▸ **TASK STATEMENT**: Every line of the entries below that carries the string "will" should be copied.

▸ **RECORDS FOR THE EXERCISE**:

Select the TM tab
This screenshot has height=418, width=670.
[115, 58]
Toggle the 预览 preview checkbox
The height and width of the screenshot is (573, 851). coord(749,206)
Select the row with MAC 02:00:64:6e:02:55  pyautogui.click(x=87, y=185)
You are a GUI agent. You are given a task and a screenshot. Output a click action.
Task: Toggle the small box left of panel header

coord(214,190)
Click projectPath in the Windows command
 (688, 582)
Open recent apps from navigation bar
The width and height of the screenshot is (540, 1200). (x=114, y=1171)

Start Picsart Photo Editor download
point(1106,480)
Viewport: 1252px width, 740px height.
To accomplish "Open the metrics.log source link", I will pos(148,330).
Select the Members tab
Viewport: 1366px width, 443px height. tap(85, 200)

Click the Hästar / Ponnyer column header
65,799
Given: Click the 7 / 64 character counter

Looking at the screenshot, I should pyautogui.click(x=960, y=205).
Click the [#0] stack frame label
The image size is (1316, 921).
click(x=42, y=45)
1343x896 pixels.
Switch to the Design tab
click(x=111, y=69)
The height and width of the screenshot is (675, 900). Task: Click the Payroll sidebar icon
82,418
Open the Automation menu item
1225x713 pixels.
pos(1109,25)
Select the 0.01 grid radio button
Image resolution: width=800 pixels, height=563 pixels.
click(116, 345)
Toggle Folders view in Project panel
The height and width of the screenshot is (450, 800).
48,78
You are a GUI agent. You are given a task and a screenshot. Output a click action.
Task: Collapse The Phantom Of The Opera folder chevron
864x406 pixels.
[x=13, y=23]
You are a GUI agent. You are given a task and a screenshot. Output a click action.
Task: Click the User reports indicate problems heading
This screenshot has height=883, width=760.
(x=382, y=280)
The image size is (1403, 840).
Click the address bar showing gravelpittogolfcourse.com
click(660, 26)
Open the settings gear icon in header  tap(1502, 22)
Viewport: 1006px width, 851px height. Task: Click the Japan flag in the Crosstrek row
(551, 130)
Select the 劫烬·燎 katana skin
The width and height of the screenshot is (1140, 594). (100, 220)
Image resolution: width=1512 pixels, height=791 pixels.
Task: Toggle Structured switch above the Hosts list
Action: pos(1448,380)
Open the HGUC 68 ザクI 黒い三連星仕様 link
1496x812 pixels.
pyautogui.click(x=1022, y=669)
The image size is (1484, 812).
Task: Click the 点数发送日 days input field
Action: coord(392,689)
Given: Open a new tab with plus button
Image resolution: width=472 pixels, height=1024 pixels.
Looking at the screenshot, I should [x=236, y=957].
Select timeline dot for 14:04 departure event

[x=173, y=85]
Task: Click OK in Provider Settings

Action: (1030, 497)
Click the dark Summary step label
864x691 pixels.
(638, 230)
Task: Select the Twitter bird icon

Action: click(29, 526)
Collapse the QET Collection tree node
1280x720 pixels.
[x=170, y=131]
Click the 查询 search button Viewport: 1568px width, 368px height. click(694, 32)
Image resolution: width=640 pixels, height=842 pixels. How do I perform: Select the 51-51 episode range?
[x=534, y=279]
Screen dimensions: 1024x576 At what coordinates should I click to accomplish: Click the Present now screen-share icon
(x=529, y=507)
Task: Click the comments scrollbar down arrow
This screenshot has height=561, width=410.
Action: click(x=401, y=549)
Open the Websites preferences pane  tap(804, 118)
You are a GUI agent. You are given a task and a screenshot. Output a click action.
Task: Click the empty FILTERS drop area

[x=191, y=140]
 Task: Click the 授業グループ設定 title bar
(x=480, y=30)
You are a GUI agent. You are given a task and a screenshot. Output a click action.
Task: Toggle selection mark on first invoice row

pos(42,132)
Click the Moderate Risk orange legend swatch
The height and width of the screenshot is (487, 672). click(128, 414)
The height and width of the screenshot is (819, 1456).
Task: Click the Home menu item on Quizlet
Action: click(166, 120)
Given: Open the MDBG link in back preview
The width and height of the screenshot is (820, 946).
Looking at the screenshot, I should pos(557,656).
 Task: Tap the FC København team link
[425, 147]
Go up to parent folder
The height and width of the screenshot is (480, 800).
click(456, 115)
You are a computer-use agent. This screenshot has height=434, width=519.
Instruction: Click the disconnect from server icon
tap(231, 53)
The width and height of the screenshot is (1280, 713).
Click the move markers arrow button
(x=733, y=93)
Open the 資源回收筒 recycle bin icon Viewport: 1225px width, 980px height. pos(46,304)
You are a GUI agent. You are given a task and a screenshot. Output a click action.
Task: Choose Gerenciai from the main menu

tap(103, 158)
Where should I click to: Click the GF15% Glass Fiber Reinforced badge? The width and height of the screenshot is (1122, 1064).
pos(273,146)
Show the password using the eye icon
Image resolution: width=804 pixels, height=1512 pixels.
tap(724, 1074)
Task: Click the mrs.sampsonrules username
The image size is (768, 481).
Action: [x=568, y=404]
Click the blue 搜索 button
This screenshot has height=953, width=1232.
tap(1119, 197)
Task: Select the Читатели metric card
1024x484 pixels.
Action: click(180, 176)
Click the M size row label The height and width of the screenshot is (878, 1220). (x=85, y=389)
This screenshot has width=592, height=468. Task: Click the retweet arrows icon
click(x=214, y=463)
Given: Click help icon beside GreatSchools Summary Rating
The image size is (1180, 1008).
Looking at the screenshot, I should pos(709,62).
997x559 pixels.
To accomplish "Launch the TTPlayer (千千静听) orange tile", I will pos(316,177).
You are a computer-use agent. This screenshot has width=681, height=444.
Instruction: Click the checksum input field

▸ **ANSWER SECTION**:
To accomplish "Open the metrics.log source link", I will pos(148,330).
To accomplish "Launch the TTPlayer (千千静听) orange tile", I will pos(316,177).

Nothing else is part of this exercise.